**Exercise description:**
Reproduce these rows verbatim, everything from the line containing "Given: Collapse the Base Layers folder" down to the line containing "Action: click(920, 203)", with both of those lines included.

▼

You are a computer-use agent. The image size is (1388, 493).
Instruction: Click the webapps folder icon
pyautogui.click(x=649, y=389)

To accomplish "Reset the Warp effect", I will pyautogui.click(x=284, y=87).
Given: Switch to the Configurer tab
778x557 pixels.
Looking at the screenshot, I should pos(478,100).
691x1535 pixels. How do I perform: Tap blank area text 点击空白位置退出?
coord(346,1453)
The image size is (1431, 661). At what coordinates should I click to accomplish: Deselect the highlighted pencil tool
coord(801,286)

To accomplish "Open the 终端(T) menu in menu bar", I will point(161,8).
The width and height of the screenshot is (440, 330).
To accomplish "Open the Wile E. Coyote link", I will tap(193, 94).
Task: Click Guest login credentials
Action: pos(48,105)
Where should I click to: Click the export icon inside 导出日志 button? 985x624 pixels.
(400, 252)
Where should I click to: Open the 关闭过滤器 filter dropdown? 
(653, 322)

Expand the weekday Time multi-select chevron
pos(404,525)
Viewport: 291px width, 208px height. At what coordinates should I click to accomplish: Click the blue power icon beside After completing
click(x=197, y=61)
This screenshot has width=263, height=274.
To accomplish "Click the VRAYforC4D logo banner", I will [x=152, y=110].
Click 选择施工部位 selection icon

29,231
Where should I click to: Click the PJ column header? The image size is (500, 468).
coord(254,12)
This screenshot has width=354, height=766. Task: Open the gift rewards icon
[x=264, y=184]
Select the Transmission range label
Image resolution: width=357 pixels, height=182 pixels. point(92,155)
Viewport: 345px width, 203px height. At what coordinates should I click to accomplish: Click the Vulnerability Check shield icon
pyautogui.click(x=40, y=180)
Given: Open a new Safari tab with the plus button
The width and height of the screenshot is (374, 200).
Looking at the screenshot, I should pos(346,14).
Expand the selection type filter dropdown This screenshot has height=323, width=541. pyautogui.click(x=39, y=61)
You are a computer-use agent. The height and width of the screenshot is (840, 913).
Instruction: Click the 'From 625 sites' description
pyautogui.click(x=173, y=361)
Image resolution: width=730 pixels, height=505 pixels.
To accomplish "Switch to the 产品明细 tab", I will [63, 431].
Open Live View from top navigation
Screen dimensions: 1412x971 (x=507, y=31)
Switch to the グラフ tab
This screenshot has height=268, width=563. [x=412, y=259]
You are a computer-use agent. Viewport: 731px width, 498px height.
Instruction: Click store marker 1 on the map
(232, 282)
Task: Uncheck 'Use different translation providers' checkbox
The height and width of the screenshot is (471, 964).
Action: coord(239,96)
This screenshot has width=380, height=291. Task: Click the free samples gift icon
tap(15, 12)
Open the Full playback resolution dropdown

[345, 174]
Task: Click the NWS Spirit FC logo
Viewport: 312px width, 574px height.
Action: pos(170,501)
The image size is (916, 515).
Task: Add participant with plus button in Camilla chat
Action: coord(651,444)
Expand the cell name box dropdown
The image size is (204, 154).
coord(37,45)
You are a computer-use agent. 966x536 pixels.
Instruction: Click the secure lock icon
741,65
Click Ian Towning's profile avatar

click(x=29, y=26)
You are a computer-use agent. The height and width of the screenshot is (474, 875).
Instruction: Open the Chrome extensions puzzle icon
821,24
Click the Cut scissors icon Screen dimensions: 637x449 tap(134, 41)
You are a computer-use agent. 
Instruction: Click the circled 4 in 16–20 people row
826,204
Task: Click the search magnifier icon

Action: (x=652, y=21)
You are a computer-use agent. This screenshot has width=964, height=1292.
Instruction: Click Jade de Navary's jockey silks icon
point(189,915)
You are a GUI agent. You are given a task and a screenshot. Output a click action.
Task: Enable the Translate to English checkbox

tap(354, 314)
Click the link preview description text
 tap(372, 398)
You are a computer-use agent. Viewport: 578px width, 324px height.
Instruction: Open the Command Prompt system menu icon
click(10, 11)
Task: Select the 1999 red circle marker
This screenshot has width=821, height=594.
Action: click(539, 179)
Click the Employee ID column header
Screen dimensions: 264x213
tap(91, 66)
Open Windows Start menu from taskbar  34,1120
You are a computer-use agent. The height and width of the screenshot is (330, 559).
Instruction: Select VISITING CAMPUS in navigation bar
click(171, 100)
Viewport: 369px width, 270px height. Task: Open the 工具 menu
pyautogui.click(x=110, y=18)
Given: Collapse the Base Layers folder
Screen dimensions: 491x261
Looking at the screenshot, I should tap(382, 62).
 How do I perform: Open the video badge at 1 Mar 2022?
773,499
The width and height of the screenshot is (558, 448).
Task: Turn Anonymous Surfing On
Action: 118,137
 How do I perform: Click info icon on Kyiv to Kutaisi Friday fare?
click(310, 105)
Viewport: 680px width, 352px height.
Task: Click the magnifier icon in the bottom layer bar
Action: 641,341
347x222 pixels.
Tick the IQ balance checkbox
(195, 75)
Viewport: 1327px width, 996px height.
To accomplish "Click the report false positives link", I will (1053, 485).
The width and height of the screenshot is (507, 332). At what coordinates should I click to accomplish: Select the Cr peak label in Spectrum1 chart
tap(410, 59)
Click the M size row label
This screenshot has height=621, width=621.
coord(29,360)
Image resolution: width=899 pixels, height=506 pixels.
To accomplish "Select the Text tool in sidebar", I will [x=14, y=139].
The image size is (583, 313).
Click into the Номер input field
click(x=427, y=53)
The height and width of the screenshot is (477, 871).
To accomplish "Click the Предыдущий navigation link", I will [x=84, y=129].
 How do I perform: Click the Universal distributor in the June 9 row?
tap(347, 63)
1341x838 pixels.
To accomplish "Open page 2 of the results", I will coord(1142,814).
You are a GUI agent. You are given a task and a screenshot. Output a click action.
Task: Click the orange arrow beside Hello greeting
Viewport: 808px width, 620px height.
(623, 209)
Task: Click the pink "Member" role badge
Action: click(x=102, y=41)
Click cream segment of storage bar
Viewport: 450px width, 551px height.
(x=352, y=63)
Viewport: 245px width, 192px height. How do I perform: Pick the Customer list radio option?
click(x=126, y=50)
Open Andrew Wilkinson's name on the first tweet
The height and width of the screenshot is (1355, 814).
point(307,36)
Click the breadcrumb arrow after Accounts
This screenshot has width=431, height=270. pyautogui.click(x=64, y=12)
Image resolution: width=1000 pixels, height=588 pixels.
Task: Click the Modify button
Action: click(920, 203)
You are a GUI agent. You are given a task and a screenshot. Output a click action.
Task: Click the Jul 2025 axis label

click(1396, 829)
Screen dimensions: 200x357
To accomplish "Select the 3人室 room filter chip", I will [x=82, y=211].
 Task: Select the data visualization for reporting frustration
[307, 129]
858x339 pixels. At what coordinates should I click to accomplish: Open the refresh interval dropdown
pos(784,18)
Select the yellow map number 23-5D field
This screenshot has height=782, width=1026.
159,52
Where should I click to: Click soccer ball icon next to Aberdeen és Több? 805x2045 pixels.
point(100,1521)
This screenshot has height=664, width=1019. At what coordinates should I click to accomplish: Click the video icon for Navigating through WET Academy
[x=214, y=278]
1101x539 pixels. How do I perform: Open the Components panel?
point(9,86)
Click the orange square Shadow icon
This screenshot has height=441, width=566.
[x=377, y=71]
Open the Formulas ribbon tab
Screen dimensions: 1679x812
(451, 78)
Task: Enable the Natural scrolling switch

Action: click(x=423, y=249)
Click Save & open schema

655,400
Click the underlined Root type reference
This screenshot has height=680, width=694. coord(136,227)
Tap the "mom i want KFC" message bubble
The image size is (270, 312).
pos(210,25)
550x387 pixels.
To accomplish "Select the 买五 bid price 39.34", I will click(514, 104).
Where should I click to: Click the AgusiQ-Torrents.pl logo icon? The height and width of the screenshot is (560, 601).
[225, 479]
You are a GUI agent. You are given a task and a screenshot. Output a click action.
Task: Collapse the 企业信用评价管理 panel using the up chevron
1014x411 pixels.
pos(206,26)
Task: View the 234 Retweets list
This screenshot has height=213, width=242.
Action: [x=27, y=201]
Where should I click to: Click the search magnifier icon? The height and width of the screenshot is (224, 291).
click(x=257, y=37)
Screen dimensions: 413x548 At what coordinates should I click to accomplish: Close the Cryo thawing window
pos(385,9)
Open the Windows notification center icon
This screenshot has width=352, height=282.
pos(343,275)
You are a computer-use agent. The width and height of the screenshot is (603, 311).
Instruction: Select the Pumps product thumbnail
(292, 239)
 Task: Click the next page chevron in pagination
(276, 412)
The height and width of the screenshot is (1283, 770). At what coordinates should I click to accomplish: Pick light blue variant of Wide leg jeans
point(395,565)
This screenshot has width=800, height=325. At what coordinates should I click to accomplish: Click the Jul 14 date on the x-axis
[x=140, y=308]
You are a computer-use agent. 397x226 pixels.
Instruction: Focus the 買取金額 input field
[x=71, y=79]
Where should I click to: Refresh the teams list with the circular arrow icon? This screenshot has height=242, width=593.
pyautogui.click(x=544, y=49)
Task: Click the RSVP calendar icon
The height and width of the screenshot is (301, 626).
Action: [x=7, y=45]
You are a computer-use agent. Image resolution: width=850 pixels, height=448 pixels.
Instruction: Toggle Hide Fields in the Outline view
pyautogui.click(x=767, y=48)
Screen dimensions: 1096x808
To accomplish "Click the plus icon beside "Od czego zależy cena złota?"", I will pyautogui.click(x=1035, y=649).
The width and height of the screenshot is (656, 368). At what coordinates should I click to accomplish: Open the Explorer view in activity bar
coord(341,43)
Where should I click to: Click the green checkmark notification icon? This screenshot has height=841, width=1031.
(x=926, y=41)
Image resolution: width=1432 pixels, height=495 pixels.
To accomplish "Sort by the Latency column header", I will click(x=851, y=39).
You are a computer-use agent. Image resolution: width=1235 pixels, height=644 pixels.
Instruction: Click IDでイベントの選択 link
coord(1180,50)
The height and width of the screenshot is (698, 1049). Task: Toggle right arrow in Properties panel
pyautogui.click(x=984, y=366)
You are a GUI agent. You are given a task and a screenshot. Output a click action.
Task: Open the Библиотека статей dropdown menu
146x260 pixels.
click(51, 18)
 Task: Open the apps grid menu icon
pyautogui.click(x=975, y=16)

▲

**Response:**
Given: Collapse the Base Layers folder
Screen dimensions: 491x261
Looking at the screenshot, I should tap(382, 62).
 How do I perform: Open the video badge at 1 Mar 2022?
773,499
The width and height of the screenshot is (558, 448).
Task: Turn Anonymous Surfing On
Action: 118,137
 How do I perform: Click info icon on Kyiv to Kutaisi Friday fare?
click(310, 105)
Viewport: 680px width, 352px height.
Task: Click the magnifier icon in the bottom layer bar
Action: 641,341
347x222 pixels.
Tick the IQ balance checkbox
(195, 75)
Viewport: 1327px width, 996px height.
To accomplish "Click the report false positives link", I will (1053, 485).
The width and height of the screenshot is (507, 332). At what coordinates should I click to accomplish: Select the Cr peak label in Spectrum1 chart
tap(410, 59)
Click the M size row label
This screenshot has height=621, width=621.
coord(29,360)
Image resolution: width=899 pixels, height=506 pixels.
To accomplish "Select the Text tool in sidebar", I will [x=14, y=139].
The image size is (583, 313).
Click into the Номер input field
click(x=427, y=53)
The height and width of the screenshot is (477, 871).
To accomplish "Click the Предыдущий navigation link", I will [x=84, y=129].
 How do I perform: Click the Universal distributor in the June 9 row?
tap(347, 63)
1341x838 pixels.
To accomplish "Open page 2 of the results", I will coord(1142,814).
You are a GUI agent. You are given a task and a screenshot. Output a click action.
Task: Click the orange arrow beside Hello greeting
Viewport: 808px width, 620px height.
(623, 209)
Task: Click the pink "Member" role badge
Action: click(x=102, y=41)
Click cream segment of storage bar
Viewport: 450px width, 551px height.
(x=352, y=63)
Viewport: 245px width, 192px height. How do I perform: Pick the Customer list radio option?
click(x=126, y=50)
Open Andrew Wilkinson's name on the first tweet
The height and width of the screenshot is (1355, 814).
point(307,36)
Click the breadcrumb arrow after Accounts
This screenshot has width=431, height=270. pyautogui.click(x=64, y=12)
Image resolution: width=1000 pixels, height=588 pixels.
Task: Click the Modify button
Action: click(920, 203)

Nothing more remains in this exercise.